Inflationary pressure: Ahead of today’s jobs report, the Fed earlier this week released an anecdotal snapshot of the state of the labor market in its beige book. The bottom line was that employment was growing at a modest pace overall and that the tightness in the labor market continued to hold back the growth of business activity. Amid the tension, wage growth remained modest to moderate as there was strong upward pressure on the wages of entry-level, low-skilled, tech, construction and construction workers. certain professional services. Companies were also using other efforts such as improved benefits, flexible working arrangements and signing bonuses to attract and retain workers. Amidst this inflationary pressure, it might be interesting to see what the producer and consumer inflation reports have to show us next week. The strength of the labor market also provides a counterpoint to recent rhetoric about the recession and the market’s desire for the Fed to continue lowering interest rates.
Hindsight…: The American consumer has been an island of strength in seas of concern over global economic growth amid the trade war between the United States and China. Retail sales in the United States in July were better than expected. In the government’s latest GDP report, growth in consumer spending was revised to 4.7% from 4.3%. A recent index measuring small business optimism has risen in part on strong consumer spending, as consumer confidence has improved in recent months. And despite some lingering issues in the brick and mortar retail industry, Walmart Inc (NYSE: WMT), Amazon.com, Inc. (NASDAQ: AMZN), and Target company (NYSE: TGT) have performed well in their last quarters, bolstering the resilience of the U.S. consumer despite global economic turmoil. We’ll know more when the retail sales figures for August are released next Thursday.
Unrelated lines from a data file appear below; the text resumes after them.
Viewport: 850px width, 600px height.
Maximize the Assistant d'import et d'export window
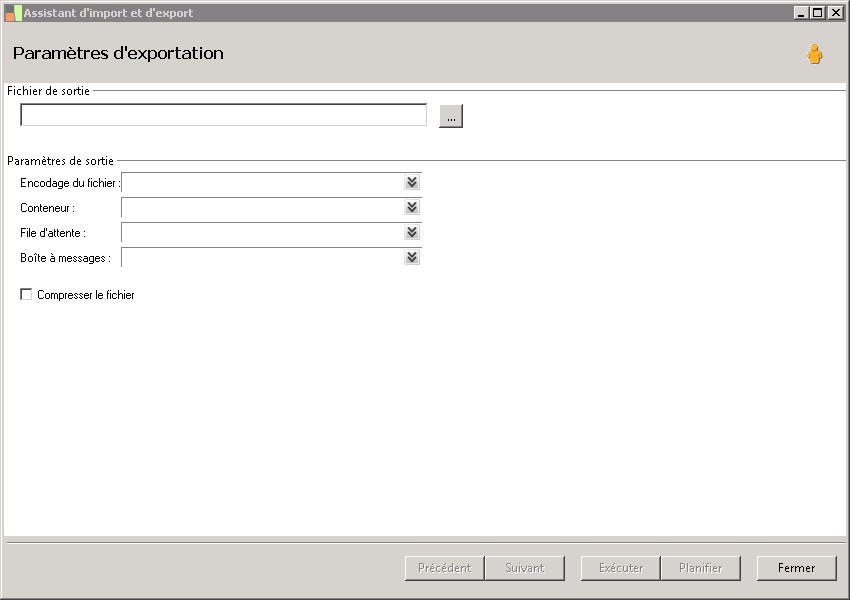click(x=817, y=13)
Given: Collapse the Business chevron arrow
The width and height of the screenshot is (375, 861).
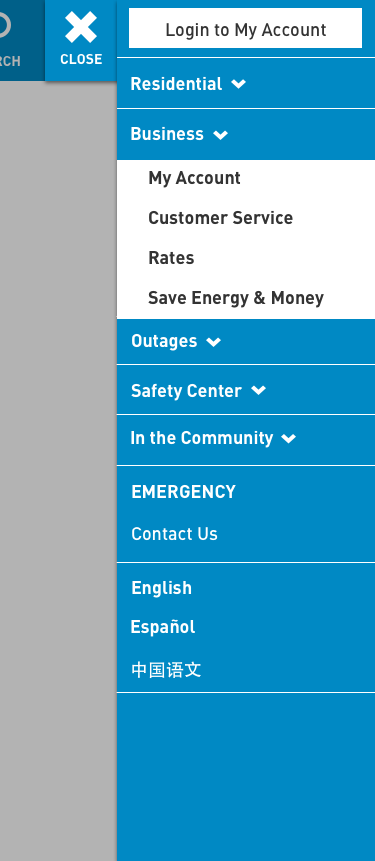Looking at the screenshot, I should (221, 135).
… against a crystal ball: But the data on retail sales is retrospective. Consumer sentiment, however, may offer clues to the current state of consumer spending, perhaps with a look to the future. So it’s worth watching the University of Michigan’s preliminary reading on September Consumer Sentiment, which is expected to be released next Friday. Amid the price negativity, August’s headline count fell to 89.8 from the previous August reading of 92.1. It remains to be seen whether this negative feeling will increase or decrease, or stay the same. Either way, it might be interesting to see how consumers feel as the trade war progresses.